'Harry Potter' books burned at Catholic parish in Poland
A first edition copy of the first Harry Potter book, 'Harry Potter and the Philosopher's Stone', containing annotations and illustrations by author J.K. Rowling is seen in London on Monday, May 20, 2013. (AP / Matt Dunham)
WARSAW, Poland -- Priests at a Catholic parish in northern Poland have drawn criticism after they burned books, including from the "Harry Potter" series, and other items that their owners said had evil forces.
Images from the burning at Gdansk's Mother of Church parish on Sunday were posted on Facebook by Catholic foundation SMS z Nieba (SMS from Heaven,) which uses unconventional means to carry out its religious work.
In the pictures, flames are consuming an African wooden mask, a small Buddhist figure, figurines of elephants and books on personality and magic, as well as those by J.K. Rowling. They were all brought in by parishioners, who were encouraged by the priests to clear their homes of objects that had evil forces. Influential in Poland, the Catholic Church objects to "Harry Potter" books, which are international bestsellers, saying they promote sorcery.

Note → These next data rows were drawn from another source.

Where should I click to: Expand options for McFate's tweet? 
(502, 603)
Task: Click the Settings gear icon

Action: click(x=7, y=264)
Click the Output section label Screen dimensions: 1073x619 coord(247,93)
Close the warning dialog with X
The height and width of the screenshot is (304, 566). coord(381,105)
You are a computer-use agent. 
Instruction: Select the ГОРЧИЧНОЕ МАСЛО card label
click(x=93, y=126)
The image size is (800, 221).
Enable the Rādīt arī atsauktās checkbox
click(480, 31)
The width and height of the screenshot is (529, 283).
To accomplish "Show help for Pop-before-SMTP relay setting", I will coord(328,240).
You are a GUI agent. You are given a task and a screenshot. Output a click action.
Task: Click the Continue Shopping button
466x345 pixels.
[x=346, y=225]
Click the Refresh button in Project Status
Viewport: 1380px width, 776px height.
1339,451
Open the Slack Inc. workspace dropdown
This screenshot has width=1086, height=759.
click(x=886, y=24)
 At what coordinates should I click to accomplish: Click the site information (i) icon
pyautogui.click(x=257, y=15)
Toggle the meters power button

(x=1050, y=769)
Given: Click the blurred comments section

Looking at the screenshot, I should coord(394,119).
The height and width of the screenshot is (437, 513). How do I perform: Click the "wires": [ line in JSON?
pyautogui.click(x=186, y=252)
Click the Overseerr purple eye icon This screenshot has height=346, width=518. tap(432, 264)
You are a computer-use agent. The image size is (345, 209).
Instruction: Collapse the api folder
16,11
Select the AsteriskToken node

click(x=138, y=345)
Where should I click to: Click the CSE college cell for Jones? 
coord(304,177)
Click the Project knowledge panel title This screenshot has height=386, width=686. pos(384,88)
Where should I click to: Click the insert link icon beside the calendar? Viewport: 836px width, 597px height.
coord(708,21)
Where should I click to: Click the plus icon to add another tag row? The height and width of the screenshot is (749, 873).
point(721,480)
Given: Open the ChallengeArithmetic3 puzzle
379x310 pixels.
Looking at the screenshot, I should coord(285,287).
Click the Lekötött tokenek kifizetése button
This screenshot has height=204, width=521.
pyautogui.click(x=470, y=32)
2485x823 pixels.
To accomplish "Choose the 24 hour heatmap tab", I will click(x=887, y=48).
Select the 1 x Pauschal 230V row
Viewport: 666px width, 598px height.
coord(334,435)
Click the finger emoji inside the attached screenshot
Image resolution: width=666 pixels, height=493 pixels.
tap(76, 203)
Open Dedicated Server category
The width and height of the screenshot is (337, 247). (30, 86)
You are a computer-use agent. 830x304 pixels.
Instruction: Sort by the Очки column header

In the photos, priests and altar boys can be seen watching the burning objects.
The foundation said the book burning was intended to alert parishioners to bad influences that it says come from magic and the occult.
Many comments under the Facebook postings condemned the book burning, recalling that also happened in Nazi Germany before World War II. Some said this taught hatred and asked if the next in line for burning were witches, like in the Middle Ages.
The event was criticized by the Rev. Wojciech Parafianowicz, spokesman for the diocese of Koszalin, where the foundation is based, who said he "did not like this form of priestly activity, which is wrong."
But, speaking with the wpolityce.pl news portal, Parafianowicz argued that the occult and magic "have a bad influence on human life."
A popular commentator on religion, Pawel Guzynski, a Dominican Friar, said on Facebook the burning was "rather the fall of wise faith than of unwise superstition."
The church enjoys great authority in predominantly Catholic Poland because of its historical and political backing. It has the support of the conservative government many of whose members are Catholic.